+++ Source data +++

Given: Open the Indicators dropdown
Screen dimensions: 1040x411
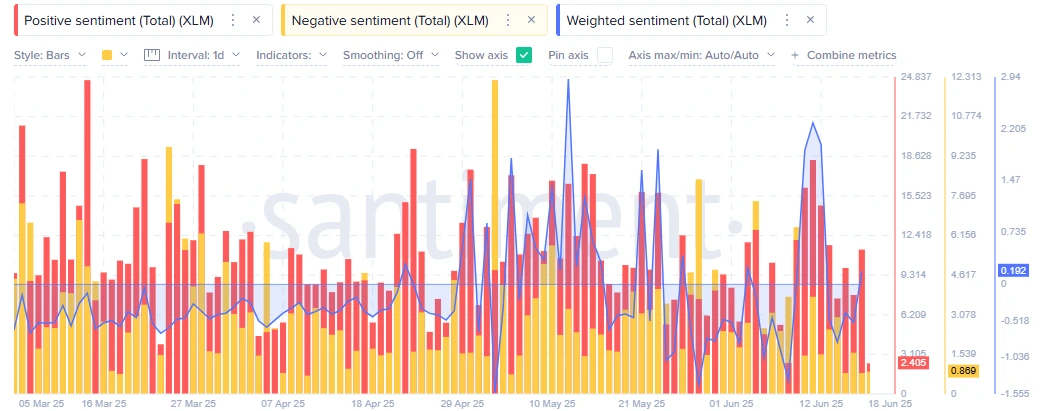Looking at the screenshot, I should (x=291, y=56).
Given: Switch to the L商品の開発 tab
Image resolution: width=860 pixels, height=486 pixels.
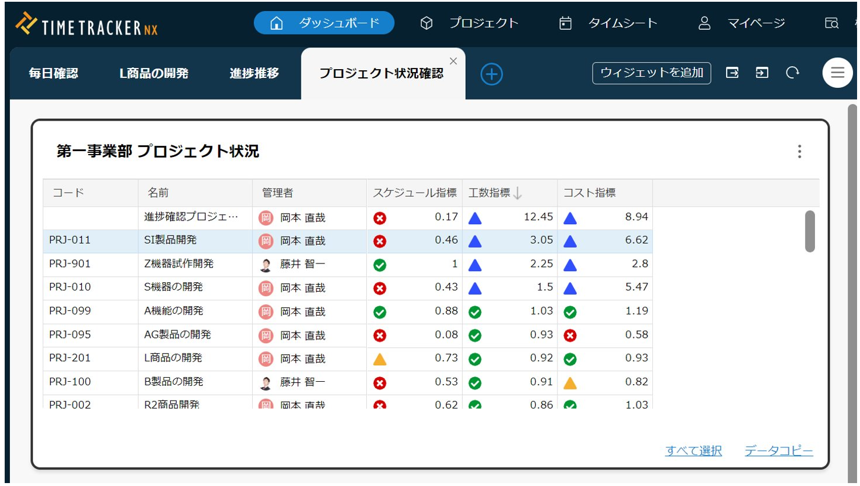Looking at the screenshot, I should 153,73.

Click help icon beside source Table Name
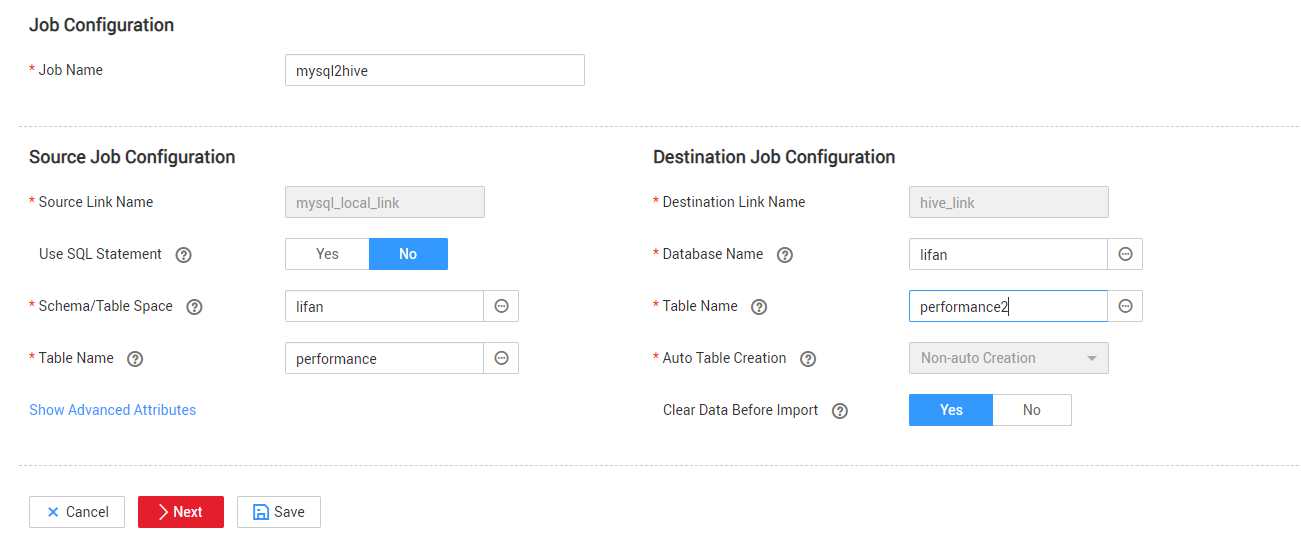point(135,359)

+++

### Problem details
The answer must consist of every line from the records above that holds "Given".

### Task result
Given: Open the Indicators dropdown
Given: Switch to the L商品の開発 tab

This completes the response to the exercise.